- WORK INSTRUCTIONS: Since only part of the material below is wanted, output exactly the lines from the one with "The image size is (768, 617)." up to and including the one with "You are a computer-use agent. This".

TASK MATERIAL Start Marker

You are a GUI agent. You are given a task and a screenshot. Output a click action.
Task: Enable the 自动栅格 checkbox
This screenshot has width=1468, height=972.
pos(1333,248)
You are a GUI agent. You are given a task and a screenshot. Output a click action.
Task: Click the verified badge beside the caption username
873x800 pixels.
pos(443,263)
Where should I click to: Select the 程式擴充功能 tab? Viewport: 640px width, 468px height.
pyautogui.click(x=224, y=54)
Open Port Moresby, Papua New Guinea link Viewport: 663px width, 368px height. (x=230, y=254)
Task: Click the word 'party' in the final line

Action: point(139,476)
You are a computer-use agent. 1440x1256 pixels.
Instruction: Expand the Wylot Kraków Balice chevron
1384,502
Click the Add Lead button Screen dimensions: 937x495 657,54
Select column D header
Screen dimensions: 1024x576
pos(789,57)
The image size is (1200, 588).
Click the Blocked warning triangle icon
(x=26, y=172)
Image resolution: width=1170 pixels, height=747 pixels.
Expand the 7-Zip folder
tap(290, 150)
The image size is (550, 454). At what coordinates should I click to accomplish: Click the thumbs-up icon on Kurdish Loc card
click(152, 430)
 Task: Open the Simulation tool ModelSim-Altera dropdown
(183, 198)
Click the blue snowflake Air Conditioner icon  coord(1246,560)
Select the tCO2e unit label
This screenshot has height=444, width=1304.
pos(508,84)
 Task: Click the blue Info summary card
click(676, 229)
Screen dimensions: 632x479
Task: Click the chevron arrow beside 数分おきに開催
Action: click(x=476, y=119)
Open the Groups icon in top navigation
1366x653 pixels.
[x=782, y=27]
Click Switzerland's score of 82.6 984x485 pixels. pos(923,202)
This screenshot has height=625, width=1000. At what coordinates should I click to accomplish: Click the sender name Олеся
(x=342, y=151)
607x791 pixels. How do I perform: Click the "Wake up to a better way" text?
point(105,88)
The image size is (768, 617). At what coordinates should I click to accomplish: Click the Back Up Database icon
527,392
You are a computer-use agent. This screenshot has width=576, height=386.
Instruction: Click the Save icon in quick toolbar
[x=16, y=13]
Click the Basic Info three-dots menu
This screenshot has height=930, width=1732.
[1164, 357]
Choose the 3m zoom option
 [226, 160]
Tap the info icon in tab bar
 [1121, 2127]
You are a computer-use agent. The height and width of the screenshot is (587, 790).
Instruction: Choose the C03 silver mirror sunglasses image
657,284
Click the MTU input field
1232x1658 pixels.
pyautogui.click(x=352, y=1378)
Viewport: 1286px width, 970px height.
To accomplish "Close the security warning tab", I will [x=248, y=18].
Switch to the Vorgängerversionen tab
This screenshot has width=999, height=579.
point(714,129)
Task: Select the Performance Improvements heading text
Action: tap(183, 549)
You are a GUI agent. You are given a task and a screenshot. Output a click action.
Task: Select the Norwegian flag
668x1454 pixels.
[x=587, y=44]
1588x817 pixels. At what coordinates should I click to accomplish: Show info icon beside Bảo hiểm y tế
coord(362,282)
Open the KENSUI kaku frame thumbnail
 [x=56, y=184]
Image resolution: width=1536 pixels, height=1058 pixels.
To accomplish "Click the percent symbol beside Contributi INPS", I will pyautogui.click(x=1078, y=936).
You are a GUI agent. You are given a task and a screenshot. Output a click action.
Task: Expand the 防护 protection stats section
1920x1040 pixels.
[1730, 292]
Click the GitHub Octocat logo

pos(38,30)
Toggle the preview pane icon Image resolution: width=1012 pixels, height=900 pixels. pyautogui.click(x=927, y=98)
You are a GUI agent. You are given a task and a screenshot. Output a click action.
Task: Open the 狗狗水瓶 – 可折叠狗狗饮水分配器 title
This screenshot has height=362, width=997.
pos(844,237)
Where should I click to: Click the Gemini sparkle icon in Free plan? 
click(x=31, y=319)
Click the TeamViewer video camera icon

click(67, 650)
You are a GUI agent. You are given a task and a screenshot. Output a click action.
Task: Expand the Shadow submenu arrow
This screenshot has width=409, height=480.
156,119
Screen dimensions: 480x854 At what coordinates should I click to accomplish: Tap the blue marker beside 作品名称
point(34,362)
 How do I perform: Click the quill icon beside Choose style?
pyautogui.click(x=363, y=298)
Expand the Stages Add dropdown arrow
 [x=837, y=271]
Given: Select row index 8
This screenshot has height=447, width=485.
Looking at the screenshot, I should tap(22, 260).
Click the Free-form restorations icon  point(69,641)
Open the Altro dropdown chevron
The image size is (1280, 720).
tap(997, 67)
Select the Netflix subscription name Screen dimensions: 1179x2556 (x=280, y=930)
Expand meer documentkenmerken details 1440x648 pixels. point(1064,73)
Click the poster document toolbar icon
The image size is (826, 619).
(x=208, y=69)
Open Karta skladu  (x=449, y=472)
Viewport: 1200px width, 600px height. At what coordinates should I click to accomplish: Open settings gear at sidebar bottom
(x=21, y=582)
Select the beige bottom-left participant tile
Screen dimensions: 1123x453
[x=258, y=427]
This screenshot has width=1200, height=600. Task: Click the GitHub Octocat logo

TASK MATERIAL End Marker

- RESULT OF THIS EXERCISE:
The image size is (768, 617). At what coordinates should I click to accomplish: Click the Back Up Database icon
527,392
You are a computer-use agent. This screenshot has width=576, height=386.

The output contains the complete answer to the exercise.